Goal: Build and evaluate models to predict insurance charges based on patient attributes.
Key Steps:
Data Loading & EDA: Load data into a Pandas DataFrame, perform summary statistics, check for missing values, unique values in categorical columns, and visualize distributions/outliers.
Preprocessing: Handle categorical variables (e.g., via OneHotEncoder), scale numerical features, and apply transformations (e.g., log for charges if needed).
Model Training & Evaluation:
Train linear models (e.g., Linear Regression, Polynomial Features).
Train tree-based models (Random Forest, XGBoost, LightGBM) with hyperparameter tuning using GridSearchCV and KFold cross-validation.
Evaluate using R² score and Mean Squared Error (MSE).
Feature Selection & Analysis: Use techniques like SelectFromModel for important features.
Residual Analysis: For the best tree-based model, generate residual plots via cross-validation predictions to assess model fit.
Models Compared: Linear Regression, Random Forest, XGBoost, LightGBM.
Best Model Determination: The notebook identifies the best model (e.g., Random Forest, XGBoost, or LightGBM) based on cross-validation metrics and visualizes residuals if it's tree-based.
Requirements
Python 3.x
Libraries: pandas, numpy, matplotlib, seaborn, scikit-learn (for models, preprocessing, metrics), xgboost, lightgbm.
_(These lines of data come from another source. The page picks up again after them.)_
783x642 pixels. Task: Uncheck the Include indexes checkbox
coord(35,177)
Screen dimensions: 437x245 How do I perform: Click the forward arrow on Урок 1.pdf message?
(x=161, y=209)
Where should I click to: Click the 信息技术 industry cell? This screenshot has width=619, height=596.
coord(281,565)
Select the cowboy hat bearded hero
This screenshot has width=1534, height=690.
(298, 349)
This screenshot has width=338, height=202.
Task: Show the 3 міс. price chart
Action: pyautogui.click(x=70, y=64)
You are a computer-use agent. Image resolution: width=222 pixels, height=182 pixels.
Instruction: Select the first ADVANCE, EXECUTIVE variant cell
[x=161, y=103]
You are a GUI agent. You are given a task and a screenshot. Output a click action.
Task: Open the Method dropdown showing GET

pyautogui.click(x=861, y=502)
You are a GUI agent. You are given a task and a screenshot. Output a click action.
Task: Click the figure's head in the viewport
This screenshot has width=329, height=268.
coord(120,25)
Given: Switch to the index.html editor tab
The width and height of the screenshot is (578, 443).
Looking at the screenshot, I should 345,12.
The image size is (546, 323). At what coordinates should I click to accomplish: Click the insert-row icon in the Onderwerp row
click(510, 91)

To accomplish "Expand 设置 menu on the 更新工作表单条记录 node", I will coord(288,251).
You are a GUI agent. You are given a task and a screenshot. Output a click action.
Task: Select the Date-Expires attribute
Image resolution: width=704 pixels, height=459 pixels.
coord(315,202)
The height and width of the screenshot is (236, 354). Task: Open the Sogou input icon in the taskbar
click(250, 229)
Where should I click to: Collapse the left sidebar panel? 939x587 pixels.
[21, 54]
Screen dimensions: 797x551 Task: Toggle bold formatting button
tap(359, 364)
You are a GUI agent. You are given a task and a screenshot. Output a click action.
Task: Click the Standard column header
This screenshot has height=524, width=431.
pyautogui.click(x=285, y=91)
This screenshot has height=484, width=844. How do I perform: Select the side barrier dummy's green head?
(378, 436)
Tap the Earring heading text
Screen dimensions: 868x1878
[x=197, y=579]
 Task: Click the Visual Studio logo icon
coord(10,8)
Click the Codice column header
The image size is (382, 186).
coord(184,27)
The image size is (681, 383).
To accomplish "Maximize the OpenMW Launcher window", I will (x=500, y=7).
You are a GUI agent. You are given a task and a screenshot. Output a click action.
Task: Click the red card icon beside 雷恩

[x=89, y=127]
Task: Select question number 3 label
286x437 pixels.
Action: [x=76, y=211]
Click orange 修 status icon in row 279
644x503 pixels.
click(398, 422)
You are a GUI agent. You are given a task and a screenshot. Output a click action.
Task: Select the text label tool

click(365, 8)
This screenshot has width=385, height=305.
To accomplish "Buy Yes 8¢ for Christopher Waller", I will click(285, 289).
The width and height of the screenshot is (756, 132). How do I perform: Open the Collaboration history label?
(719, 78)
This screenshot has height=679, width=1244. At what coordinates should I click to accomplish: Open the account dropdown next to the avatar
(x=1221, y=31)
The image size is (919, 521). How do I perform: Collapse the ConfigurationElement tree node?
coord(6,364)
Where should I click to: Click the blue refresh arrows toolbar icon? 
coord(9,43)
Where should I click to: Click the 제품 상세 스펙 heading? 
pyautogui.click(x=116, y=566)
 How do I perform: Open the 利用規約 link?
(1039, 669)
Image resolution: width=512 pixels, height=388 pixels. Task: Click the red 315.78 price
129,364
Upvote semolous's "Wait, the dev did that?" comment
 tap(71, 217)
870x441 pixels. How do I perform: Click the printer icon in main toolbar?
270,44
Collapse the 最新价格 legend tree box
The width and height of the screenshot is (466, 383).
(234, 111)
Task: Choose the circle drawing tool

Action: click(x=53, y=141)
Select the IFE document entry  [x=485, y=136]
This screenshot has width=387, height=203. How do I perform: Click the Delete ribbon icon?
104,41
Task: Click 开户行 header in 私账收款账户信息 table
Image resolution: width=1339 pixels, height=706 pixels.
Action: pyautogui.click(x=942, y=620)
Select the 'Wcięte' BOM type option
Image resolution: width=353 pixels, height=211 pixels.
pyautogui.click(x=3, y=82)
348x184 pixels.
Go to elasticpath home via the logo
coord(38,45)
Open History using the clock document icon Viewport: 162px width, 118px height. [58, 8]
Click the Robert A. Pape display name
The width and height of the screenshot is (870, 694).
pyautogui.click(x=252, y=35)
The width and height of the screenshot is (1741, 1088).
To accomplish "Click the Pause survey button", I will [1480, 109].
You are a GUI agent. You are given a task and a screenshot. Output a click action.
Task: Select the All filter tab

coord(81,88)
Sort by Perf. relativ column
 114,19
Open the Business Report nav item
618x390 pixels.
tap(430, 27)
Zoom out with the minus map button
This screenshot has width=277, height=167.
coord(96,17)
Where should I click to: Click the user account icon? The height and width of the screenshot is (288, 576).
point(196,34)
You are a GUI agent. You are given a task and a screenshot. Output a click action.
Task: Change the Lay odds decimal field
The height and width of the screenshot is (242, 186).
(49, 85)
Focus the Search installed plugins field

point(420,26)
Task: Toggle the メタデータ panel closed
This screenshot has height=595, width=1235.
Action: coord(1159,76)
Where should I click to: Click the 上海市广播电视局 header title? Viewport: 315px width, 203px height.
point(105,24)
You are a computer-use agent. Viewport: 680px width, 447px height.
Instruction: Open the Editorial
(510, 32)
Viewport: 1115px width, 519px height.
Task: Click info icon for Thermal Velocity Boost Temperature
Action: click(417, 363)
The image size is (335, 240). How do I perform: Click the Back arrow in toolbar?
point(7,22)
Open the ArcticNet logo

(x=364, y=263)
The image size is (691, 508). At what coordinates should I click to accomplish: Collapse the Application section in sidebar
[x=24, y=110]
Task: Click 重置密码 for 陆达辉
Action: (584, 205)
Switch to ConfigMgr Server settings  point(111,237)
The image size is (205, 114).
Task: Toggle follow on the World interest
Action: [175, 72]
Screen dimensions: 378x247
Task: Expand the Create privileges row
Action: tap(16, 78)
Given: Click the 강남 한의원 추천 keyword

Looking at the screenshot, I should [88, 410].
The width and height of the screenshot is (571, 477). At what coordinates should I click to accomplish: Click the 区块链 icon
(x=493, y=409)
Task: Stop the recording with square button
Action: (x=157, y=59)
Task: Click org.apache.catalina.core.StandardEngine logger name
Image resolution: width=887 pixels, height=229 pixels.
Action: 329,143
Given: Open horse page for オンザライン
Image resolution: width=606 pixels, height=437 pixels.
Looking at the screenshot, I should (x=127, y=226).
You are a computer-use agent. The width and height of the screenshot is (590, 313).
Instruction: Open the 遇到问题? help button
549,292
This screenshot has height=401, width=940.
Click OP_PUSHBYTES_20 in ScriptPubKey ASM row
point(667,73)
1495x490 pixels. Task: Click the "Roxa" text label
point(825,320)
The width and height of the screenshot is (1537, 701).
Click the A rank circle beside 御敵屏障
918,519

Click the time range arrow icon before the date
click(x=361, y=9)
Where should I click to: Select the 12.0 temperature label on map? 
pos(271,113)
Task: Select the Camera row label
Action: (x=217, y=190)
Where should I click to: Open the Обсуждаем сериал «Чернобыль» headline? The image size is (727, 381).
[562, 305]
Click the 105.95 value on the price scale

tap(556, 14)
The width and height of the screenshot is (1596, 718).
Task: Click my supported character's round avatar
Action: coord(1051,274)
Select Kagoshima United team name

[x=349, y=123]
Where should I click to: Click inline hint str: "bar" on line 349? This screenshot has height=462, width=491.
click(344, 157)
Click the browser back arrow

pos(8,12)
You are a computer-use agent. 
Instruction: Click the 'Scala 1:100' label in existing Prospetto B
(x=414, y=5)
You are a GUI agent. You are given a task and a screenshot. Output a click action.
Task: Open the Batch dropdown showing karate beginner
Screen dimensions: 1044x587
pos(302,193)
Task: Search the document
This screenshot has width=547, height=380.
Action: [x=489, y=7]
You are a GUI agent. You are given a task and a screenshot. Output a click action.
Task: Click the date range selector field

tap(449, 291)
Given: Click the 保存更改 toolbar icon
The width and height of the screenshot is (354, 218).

Install via: pip install -r requirements.txt (create one if needed, listing the imports).
Usage
Clone the repository: git clone <repo-url>
Open the notebook: jupyter notebook Medical_Insurance_Cost_Prediction_(Linear_Models_).ipynb
Run cells sequentially to load data, perform EDA, train models, and view results.
Ensure insurance.csv is in the same directory.
Results
Cross-validation metrics (R² and MSE) are printed for each model.
Residual plots help identify patterns or biases in predictions.
Example Output: If the best model is tree-based, it displays R²/MSE and a scatter plot of predicted vs. residuals.